That’s typical of the things flipped around in the playwright’s utterly refreshing farce “Vanya and Sonia and Masha and Spike,” which happily has made the leap from off-Broadway to open Thursday at the Golden Theatre.

It’s a sweet, witty play with a huge pop culture appetite. Durang flings all kinds of references into his word processor: Angelina Jolie, Snow White, Maggie Smith, global warming, Norma Desmond, William Penn, “Peter Pan,” the HBO show “Entourage,” Lindsay Lohan, ancient Greek drama, voodoo and, as the title suggests, a big dollop of Anton Chekhov.

It centers on three middle-aged siblings named after Chekhov characters who are uneasily negotiating with age. Two of them — Vanya, a perfectly laconic David Hyde Pierce, and Sonia, a sweetly sensitive Kristine Nielsen — have been sitting around their Pennsylvania home and bickering for years ever since their parents died.

The sibling who escaped, Masha, has become an insufferable movie star and has returned to sell the house, leaving her sister and brother with the prospect of being homeless and penniless. Sigourney Weaver, a longtime collaborator with Durang, plays Masha with flamboyant overacting. She’s clearly having a ball; the whole cast is.
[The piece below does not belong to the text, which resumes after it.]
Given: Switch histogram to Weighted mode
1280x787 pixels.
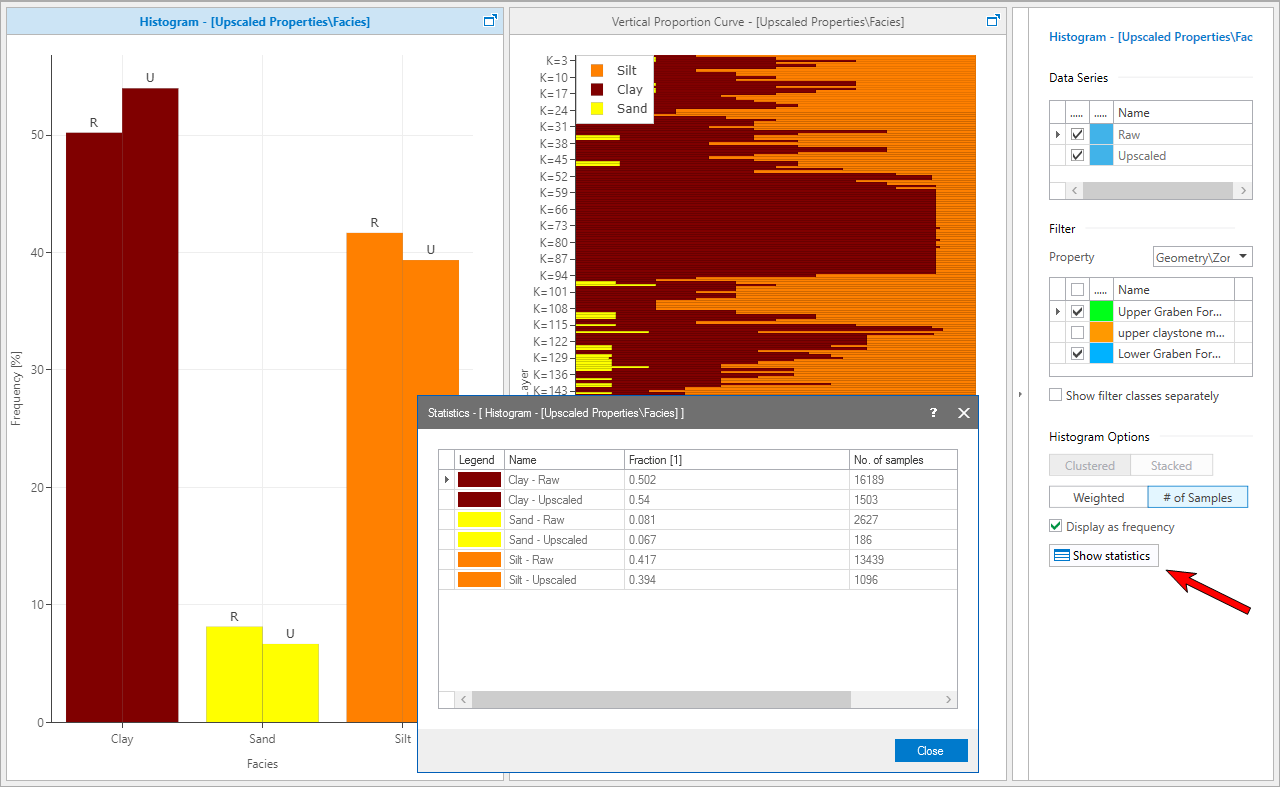Looking at the screenshot, I should [1098, 497].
Rounding up the cast is Masha’s boy-toy Spike (a splendidly buoyant Billy Magnussen), a housekeeper convinced she can see the future (a very game Shalita Grant) and an ethereal neighbor (the fairy-ish Genevieve Angelson).

Director Nicholas Martin thankfully doesn’t rush things, allowing the actors the freedom to extend a scene just a little further with merely a look. The company also seems to have added their own little physical jokes to Durang’s script, such as some recurring hair-mussing and flirtatious touching.

It helps if you know something about Chekhov — when Sonya wails “I am a wild turkey,” it’s more fun if you know that’s a riff on his “Seagull” — but Durang’s genius is the ability to write highbrow and low at the same time.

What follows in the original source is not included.